§ Aim of the task: Copy every entry as is. Leave images out.

#### Supplied records

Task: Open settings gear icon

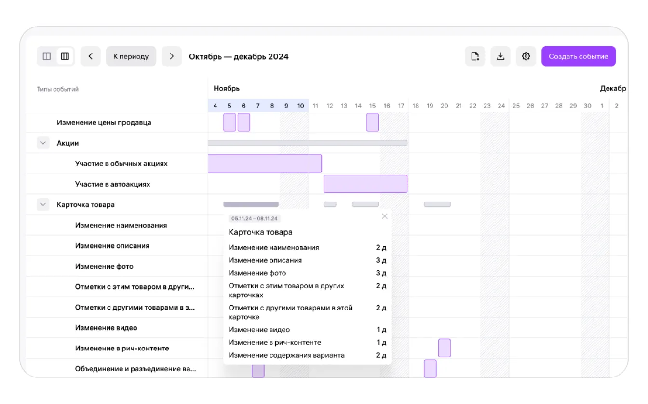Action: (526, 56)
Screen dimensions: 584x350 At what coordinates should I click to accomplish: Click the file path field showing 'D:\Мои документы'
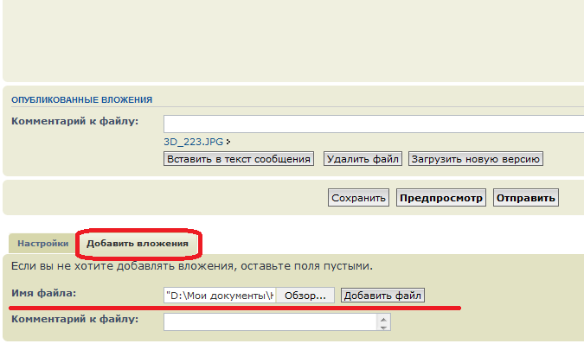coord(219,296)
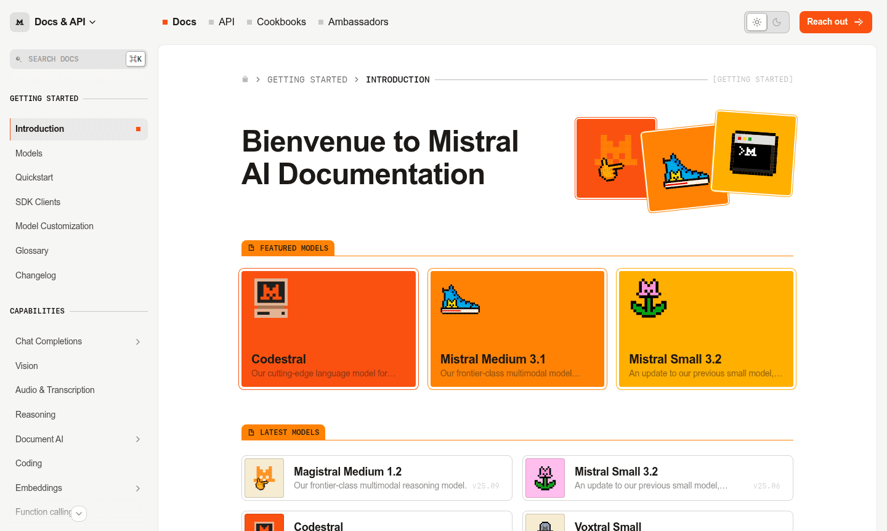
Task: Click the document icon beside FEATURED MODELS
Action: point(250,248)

########

§ Task answer:
Task: Open settings gear icon

Action: (526, 56)
Screen dimensions: 584x350 At what coordinates should I click to accomplish: Click the file path field showing 'D:\Мои документы'
coord(219,296)
Task: Click the document icon beside FEATURED MODELS
Action: point(250,248)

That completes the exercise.